Gus Baha menekankan bahwa keputusan nan didorong oleh nafsu condong membikin seseorang susah untuk tetap istiqomah. Untuk lebih memperjelas, dia memberikan contoh nan diuraikan oleh Imam Nawawi. Misalnya, ketika seseorang telah terbiasa melakukan kebaikan tertentu, seperti membaca Yasin setelah shalat Maghrib, dan tiba-tiba ada kebaikan lain nan lebih mendesak, maka prioritas terbaik adalah meninggalkan kebaikan nan biasa dilakukan demi kebaikan nan lebih mendesak.
Contoh Praktis Istiqomah
Imam Nawawi memberikan ilustrasi nan konkret. Jika seseorang rutin membaca Yasin setelah shalat Maghrib, tetapi kemudian kudu membatalkan aktivitas tersebut lantaran ada personil family nan sakit dan perlu dibawa ke rumah sakit, tindakan tersebut tidak mengganggu prinsip istiqomah. Dalam perihal ini, membaca Yasin tetap dianggap sebagai kebaikan, dan memilih untuk meninggalkannya demi kebaikan lain juga merupakan corak istiqomah.
Dengan demikian, pemahaman istiqomah tidak hanya sekadar melakukan kebaikan secara rutin, tetapi juga melibatkan keahlian untuk membikin keputusan nan tepat berasas situasi nan dihadapi. Istiqomah adalah tentang memilih kebaikan nan paling relevan dan mendesak dalam konteks tertentu.
Istiqomah Versi Gus Baha
Istiqamah, dalam pandangan Gus Baha, adalah konsep nan sering disalahpahami ketika dihadapkan pada dilema antara ibadah pribadi dan tanggung jawab sosial. Beliau menekankan bahwa istiqamah tidak boleh diartikan secara sempit sebagai konsistensi dalam satu corak kebaikan saja, tetapi kudu mencakup kesadaran bakal kebutuhan sosial dan kemanusiaan di sekitar kita.

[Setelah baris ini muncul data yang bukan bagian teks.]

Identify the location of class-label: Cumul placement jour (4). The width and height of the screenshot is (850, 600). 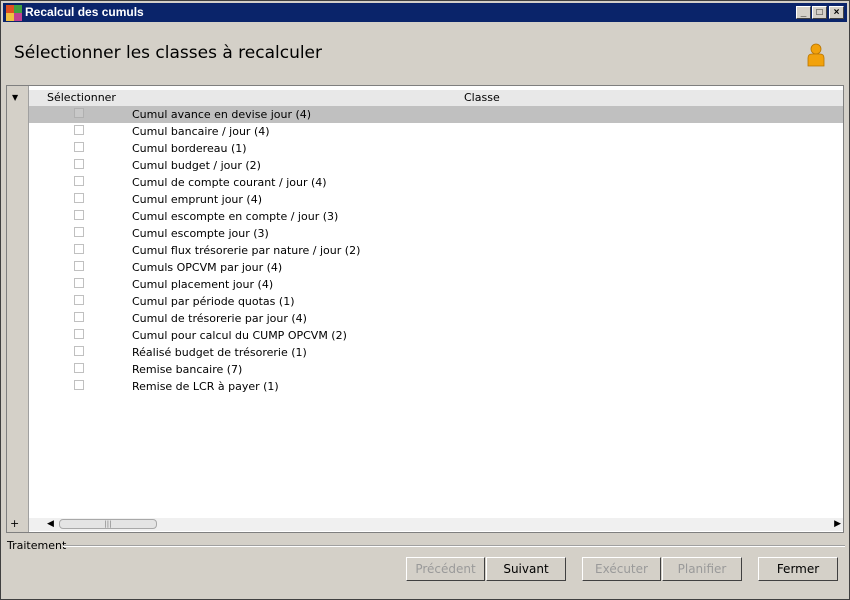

Misalnya, ketika seseorang tengah beragama alias melakukan kebaikan nan sudah menjadi rutinitasnya, dan tiba-tiba muncul situasi darurat nan memerlukan bantuannya, seperti ada personil family nan sakit, maka memilih untuk tetap pada rutinitas tersebut tanpa merespons kebutuhan mendesak tersebut adalah corak kesalahpahaman dalam memahami istiqamah.
Gus Baha menyoroti bahwa sikap seperti ini tidak mencerminkan pemahaman nan mendalam dari seorang mahir ilmu, melainkan lebih menunjukkan keakuan nan mengabaikan prinsip dari istiqamah itu sendiri. Istiqamah nan benar, menurut beliau, haruslah seimbang antara ibadah pribadi dan tanggung jawab sosial, sehingga tidak menjadikan kepercayaan tampak kaku dan tidak peka terhadap situasi sosial.
Dengan memahami istiqamah dalam konteks nan tepat, kita dapat mengembangkan kebaikan nan berkepanjangan dan saling mendukung, nan mencakup beragam dimensi kehidupan, termasuk kepedulian terhadap sesama.
Follow Official WA Channel Fimela.com untuk mendapatkan artikel-artikel terkini di sini.